Chesapeake Appalachia, L.L.C. v. Mountain V Oil & Gas, Inc. et al
Filing
134
MEMORANDUM OPINION AND ORDER granting defendant Mountain V Oil & Gas, Inc.'s #26 MOTION to bifurcate the discovery and trial phases of this case with respect to punitive damages; and denying as moot the #63 MOTION for extension to file expert witness disclosures. Signed by Judge Thomas E. Johnston on 9/13/2012. (cc: attys; any unrepresented party) (taq)
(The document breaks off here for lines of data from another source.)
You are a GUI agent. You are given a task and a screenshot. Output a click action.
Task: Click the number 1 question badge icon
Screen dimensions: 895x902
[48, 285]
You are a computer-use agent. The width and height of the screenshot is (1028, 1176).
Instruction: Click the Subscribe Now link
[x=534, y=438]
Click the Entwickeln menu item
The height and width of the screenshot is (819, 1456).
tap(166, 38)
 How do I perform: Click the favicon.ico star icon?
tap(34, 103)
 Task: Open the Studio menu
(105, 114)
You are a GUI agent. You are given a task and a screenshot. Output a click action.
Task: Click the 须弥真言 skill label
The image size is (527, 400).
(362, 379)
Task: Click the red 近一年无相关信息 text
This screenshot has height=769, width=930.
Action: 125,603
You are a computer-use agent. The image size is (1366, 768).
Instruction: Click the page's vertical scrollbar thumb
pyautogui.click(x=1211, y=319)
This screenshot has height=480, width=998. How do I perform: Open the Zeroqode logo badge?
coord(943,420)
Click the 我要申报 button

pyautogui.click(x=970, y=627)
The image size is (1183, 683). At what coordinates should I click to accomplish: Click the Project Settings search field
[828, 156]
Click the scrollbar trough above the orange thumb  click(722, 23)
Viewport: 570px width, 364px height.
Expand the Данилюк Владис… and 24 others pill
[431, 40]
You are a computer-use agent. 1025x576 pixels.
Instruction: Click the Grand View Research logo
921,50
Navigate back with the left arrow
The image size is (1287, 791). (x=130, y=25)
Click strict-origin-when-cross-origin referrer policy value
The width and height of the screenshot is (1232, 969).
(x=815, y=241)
IN THE UNITED STATES DISTRICT COURT
FOR THE SOUTHERN DISTRICT OF WEST VIRGINIA
CHARLESTON DIVISION
CHESAPEAKE APPALACHIA LLC,
Plaintiff,
v.
CIVIL ACTION NO. 2:11-cv-00207
MOUNTAIN V OIL & GAS INC., et al.
Defendants.
MEMORANDUM OPINION AND ORDER
Pending are Defendant Mountain V Oil & Gas, Inc.’s motion to bifurcate the discovery and
trial phases of this case with respect to punitive damages [Docket 26] and motion for extension to
file expert witness disclosures [Docket 63.] For the reasons that follow, the Court GRANTS
motion to bifurcate the discovery and trial phases of this case with respect to punitive damages
[Docket 26] and DENIES AS MOOT Defendant’s motion for extension to file expert witness
disclosures.1 [Docket 63.]
I. BACKGROUND
This case concerns a dispute over mineral rights. Plaintiff, an Oklahoma-based oil and gas
company, claims that Defendant Mountain V Oil & Gas, Inc., a West Virginia oil and gas company,
wrongfully drilled a gas well on, and has extracted natural gas from, an 82-acre tract of land in
1
This motion is mooted by the Court’s January 5 and 23, 2012 and March 14, 2012,
Scheduling Orders.
Lincoln County, West Virginia. Plaintiff alleges that it owns the mineral rights to this land. (Docket
71 at 1-3.) Plaintiff further alleges that the deed to its mineral rights was recorded in Cabell County,
West Virginia in 1860. (Id. at 2.) Plaintiff states that at the time the deed was recorded, “Lincoln
County was part of Cabell County, West Virginia.” (Id.) Plaintiff alleges willful trespass, slander
of title, and conversion claims, among others. It seeks compensatory and punitive damages,
ejectment, an accounting, injunctive, declaratory and other relief. (Id. at 8.)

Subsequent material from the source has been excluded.